2) ATMs close and EFTPOS isn't a thing. This is something that caught me by surprise when I first came to Japan, but rather than running servers 24-7 and allowing people access to their money at all times, banks shut down their servers rendering ATMs essentially useless outside of office hours. Getting paid today but stuck without cash before 8am? Too bad, the ATM won't "open" until 9am. Need cash at 7pm saturday night for a weekend out? Nope, the ATM "closed" at 6pm. Want to pay for your groceries by card? Um, what? No can do, you must have cash! I have been caught out by this a couple of times, but soon learned from my mistake! Basically, everyone makes it to the bank at some stage during the week to withdraw a ridiculous wad of notes which they carry around with them to pay for everything. You must pay cash for groceries at the supermarket, electronics at big department stores, food at restaurants, petrol at service stations etc etc. The only places you can use card (and I mean credit card, not bank card!) is at large hotels and some of the more tourist travelled places like airports etc. Talk about inconvenient!
3) Nobody uses internet banking. Let me say first of all that you CAN get internet banking. You just can't DO anything with it other than check your balance. There's no such thing as BPAY, no transferring money between accounts, no paying money into other people's accounts by online means and hardly anyone uses credit or debit cards to pay for purchases online. If you want to do any of those things, you must go to a branch or use an ATM (during office hours of course!). On the plus side, cash-on-delivery is major business here and one can order just about anything from Amazon.co.jp and opt to have it delivered to your door for a small fee, with nothing to pay until you actually collect the item.
4) Smartphones aren't the norm in Japan. Most of the population get by with these little flip-phone thingies. Don't get me wrong, if you can read and write in Japanese then these cheap little mobile phones are endlessly useful - you can use the internet, send mails, watch TV, listen to the radio even - but if you can't it's just calls and texts for you! Only recently however have smartphones really become an "in-thing" in Japan, with iphone and android model sales taking off.
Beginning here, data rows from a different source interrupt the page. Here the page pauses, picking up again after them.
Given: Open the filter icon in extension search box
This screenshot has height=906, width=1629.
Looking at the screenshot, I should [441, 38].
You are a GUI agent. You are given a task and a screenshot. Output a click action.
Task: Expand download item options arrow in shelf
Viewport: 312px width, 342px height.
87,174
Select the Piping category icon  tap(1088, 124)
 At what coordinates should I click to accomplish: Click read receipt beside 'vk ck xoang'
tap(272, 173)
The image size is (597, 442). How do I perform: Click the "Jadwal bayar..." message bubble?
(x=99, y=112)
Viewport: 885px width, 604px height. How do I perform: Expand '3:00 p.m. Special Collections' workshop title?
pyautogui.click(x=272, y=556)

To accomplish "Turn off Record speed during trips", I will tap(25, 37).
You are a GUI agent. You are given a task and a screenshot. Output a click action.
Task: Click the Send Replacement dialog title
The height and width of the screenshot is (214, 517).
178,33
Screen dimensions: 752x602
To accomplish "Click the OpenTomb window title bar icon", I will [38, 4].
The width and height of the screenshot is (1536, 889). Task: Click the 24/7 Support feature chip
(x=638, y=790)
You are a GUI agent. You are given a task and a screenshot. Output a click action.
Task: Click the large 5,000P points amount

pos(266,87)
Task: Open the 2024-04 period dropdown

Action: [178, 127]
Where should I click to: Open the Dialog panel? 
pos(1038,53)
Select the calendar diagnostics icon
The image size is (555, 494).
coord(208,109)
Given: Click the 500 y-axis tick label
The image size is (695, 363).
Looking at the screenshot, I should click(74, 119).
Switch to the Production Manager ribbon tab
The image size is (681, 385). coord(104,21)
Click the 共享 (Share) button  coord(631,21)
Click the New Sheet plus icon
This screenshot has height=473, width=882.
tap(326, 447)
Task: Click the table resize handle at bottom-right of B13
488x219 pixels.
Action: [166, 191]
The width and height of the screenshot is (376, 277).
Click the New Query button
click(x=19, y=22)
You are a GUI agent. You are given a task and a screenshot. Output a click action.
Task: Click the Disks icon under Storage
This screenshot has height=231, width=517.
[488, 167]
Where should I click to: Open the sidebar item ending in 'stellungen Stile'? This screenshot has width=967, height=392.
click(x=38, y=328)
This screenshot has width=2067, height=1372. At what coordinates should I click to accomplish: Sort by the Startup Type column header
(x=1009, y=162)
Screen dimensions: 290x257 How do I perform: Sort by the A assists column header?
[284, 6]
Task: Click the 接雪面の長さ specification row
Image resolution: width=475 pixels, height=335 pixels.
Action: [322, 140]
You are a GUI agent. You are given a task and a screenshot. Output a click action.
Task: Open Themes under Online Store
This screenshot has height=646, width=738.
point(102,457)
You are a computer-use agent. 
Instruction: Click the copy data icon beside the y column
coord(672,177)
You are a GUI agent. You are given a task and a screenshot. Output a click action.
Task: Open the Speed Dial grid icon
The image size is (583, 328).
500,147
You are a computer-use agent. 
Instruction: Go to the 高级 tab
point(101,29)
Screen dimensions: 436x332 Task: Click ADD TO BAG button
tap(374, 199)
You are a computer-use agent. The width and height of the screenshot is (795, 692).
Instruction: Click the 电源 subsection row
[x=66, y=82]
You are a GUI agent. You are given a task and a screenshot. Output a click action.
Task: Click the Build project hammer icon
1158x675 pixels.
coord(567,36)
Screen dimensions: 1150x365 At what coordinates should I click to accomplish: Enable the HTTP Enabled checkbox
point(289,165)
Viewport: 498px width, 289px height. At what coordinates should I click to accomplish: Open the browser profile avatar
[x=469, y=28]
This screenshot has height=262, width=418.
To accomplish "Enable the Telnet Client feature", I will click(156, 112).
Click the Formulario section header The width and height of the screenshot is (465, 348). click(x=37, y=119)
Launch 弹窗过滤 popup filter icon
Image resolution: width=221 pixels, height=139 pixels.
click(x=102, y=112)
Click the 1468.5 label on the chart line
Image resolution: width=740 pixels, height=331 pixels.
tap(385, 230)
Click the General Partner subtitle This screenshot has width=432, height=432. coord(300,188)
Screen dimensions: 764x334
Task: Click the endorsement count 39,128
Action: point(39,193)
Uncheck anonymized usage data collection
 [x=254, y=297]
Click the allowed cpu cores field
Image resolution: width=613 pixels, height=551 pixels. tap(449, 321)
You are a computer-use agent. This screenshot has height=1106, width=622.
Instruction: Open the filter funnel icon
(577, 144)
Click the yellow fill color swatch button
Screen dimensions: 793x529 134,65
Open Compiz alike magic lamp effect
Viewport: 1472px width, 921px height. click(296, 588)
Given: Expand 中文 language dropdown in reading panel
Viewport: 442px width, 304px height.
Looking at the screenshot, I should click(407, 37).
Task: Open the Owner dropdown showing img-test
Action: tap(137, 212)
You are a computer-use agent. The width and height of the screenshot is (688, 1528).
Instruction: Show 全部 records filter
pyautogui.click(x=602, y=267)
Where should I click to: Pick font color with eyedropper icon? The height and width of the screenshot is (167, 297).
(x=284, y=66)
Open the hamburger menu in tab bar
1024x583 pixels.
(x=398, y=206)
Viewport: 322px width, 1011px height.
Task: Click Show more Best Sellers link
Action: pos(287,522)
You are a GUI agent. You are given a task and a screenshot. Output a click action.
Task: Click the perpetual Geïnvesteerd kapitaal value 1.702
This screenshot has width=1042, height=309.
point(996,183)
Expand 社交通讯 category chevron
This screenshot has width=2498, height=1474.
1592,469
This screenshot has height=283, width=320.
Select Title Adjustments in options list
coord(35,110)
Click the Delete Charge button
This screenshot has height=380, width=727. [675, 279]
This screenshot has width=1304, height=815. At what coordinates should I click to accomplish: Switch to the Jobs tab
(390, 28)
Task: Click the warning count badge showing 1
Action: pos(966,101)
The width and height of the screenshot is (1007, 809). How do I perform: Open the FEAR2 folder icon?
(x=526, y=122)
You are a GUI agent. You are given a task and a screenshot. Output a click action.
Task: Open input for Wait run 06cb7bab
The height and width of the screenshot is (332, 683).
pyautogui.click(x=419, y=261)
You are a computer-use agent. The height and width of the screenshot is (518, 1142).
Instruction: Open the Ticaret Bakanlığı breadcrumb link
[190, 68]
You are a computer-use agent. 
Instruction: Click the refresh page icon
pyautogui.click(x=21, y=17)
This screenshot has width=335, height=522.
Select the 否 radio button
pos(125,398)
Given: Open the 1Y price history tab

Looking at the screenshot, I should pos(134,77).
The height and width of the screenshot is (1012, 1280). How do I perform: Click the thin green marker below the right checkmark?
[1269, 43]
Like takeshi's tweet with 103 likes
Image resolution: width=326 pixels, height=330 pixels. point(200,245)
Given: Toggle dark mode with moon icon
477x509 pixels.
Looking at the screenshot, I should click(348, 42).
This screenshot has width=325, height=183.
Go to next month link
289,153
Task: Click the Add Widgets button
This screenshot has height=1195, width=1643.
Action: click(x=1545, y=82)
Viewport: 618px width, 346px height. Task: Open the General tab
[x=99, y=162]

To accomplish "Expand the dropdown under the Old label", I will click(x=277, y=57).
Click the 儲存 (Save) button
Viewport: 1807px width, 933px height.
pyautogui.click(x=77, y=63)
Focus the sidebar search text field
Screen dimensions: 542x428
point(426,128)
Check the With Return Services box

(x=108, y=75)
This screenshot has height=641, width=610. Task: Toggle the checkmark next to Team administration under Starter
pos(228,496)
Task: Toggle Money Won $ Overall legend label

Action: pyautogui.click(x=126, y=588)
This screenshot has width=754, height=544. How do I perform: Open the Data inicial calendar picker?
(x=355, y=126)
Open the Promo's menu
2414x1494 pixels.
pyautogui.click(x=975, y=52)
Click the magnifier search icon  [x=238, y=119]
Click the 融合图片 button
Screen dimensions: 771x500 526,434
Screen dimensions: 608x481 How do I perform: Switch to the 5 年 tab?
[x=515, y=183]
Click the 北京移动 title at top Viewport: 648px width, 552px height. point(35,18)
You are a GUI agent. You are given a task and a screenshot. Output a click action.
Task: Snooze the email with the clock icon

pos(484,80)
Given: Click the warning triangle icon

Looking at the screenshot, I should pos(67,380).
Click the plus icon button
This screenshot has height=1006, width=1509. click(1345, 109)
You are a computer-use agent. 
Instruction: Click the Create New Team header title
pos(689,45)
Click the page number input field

5) The land of the squat toilet AND the automatic washlet. Toilets in Japan are a bit of a contradiction. On the one hand, some are Western-styled seats with fancy electronic feature additions such as deodorising, washing facilities, heated seats and privacy sounds. While on the other hand, squat toilets are essentially a bowl set into the ground with a pull handle to flush. All rather bizarre and something I won't miss at all - at least until I have to park my behind on a freezing-cold seat in the middle of winter anyway.